Dann vergehen ein paar Tage, alles verfällt langsam wieder in die alte Routine. Es waren „nur“ ein oder zwei Wochen Krankheit, mehr nicht. Dann, als wäre nichts gewesen, geht das Leben weiter, so wie es aufgehört hat.

Aber ist es wirklich so? Geht das Leben weiter wie bisher? Wurden sie wirklich entlastet?

Das ist schwer zu beantworten.

Dann taucht unerwartet, Jahre später, plötzlich eine versehentlich am Leben gelassene „Bürde“ im Internet auf und reißt mit seinen Worten Wunden auf, die längst geheilt geglaubt hatten.

Und was passiert mit dem Arzt?

Nachdem er Giannas Vortrag gesehen und gehört hat, steht er am nächsten Morgen einfach nur verwirrt vor dem Rasierspiegel und es fällt ihm irgendwie schwer, in die vertrauten Augen zu blicken, die ihn anschauen.

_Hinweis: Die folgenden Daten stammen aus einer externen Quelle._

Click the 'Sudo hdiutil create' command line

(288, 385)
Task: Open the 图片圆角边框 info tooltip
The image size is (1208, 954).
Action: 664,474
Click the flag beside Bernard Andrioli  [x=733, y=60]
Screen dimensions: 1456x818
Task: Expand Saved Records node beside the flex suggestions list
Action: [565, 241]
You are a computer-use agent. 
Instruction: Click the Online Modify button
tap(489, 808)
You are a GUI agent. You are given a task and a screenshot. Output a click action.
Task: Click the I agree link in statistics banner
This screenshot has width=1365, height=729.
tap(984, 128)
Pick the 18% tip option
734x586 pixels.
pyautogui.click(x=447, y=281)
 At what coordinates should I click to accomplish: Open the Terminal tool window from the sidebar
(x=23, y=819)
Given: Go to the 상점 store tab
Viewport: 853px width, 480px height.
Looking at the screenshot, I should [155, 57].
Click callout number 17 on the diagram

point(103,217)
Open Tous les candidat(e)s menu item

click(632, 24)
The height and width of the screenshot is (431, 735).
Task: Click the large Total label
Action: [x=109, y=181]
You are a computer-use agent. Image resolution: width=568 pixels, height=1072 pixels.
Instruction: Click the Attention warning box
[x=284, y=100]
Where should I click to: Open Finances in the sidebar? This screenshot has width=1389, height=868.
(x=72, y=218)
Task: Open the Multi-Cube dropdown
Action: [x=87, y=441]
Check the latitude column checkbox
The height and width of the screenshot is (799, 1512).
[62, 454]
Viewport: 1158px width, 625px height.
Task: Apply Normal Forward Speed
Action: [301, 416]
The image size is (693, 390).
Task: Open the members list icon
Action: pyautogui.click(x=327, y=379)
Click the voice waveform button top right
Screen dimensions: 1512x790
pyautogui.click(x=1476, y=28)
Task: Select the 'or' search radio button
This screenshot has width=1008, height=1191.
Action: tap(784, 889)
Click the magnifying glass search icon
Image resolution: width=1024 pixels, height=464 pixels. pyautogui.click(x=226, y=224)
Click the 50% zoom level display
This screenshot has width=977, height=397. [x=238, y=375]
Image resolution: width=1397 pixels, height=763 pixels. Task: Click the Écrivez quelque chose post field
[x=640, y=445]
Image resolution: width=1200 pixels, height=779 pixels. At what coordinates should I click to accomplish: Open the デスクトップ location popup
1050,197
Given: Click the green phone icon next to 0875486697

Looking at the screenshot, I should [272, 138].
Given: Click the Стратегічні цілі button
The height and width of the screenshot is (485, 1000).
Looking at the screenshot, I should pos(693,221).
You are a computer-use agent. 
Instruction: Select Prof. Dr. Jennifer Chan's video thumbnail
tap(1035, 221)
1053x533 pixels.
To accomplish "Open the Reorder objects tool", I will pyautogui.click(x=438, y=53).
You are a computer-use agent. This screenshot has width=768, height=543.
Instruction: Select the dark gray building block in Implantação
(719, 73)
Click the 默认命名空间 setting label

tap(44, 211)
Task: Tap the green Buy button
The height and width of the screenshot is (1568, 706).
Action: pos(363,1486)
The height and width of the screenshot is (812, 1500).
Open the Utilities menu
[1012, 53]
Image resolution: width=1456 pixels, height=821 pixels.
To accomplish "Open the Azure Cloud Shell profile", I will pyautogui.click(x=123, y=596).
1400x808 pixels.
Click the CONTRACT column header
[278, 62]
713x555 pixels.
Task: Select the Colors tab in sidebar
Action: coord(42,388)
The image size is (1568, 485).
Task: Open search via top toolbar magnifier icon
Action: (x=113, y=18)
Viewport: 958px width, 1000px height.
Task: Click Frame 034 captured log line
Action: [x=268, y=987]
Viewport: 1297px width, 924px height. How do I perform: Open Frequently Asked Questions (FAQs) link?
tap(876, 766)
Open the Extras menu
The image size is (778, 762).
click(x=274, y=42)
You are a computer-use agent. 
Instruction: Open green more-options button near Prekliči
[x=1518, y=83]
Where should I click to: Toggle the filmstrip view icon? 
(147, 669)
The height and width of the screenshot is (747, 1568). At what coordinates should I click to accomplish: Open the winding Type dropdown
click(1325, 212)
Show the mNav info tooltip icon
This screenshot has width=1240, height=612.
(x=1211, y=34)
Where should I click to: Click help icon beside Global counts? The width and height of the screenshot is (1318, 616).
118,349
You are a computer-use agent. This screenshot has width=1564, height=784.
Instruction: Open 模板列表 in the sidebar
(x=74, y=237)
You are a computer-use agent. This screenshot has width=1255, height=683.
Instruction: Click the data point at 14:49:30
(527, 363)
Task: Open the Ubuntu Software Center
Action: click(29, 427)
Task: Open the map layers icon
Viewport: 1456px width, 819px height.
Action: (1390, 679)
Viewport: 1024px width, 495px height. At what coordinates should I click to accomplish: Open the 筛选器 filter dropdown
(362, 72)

Dann glaubt er, auf der Stirn seines Spiegelbildes eine vage Schrift zu entdecken. „Schuldig“, formuliert er es. Dann reibt er verwirrt über den Spiegel, um zu sehen, ob es nur der Dampf des Glases ist, der diese seltsame Brechung verursacht, aber ohne Erfolg. Dieser „Sünder“ – als ob eine unsichtbare Hand ihn sanft in das Material gerieben hätte – bleibt dort. Nervös bückt er sich, fängt an, sein Gesicht zu waschen, reibt sich dann hysterisch die Stirn, aber auch das hilft nicht. Der Stempel bleibt der Stempel und Sie werden ihn von nun an bei jedem Blick in den Spiegel sehen.

Warum habe ich Giannas Vortrag gehört? - denkt er mit verschwitzter Stirn, dann steigt er endlich in sein Auto und macht sich auf den Weg zu seinem Arbeitsplatz, der Klinik.

Dorthin, wo die jungen schwangeren Mütter bereits vor dem Operationssaal auf ihn warten...

Können wir wirklich nicht lernen? Nicht einmal auf unsere Kosten? Die Frage bleibt eine Frage.

Und schauen Sie, dazu würde die Einführung fetaler Herztöne im Jahr 2022 bei denjenigen, die auf eine Abtreibung warten, dienen, gegen die die Linke so heftig kämpft. Und doch ist es diese Stimme, die in die Seelen derjenigen eindringen kann, die auf eine Operation warten, und sie zu Müttern machen kann.

Wie auch immer, wir müssen etwas tun! Oder wir sollten es nicht tun.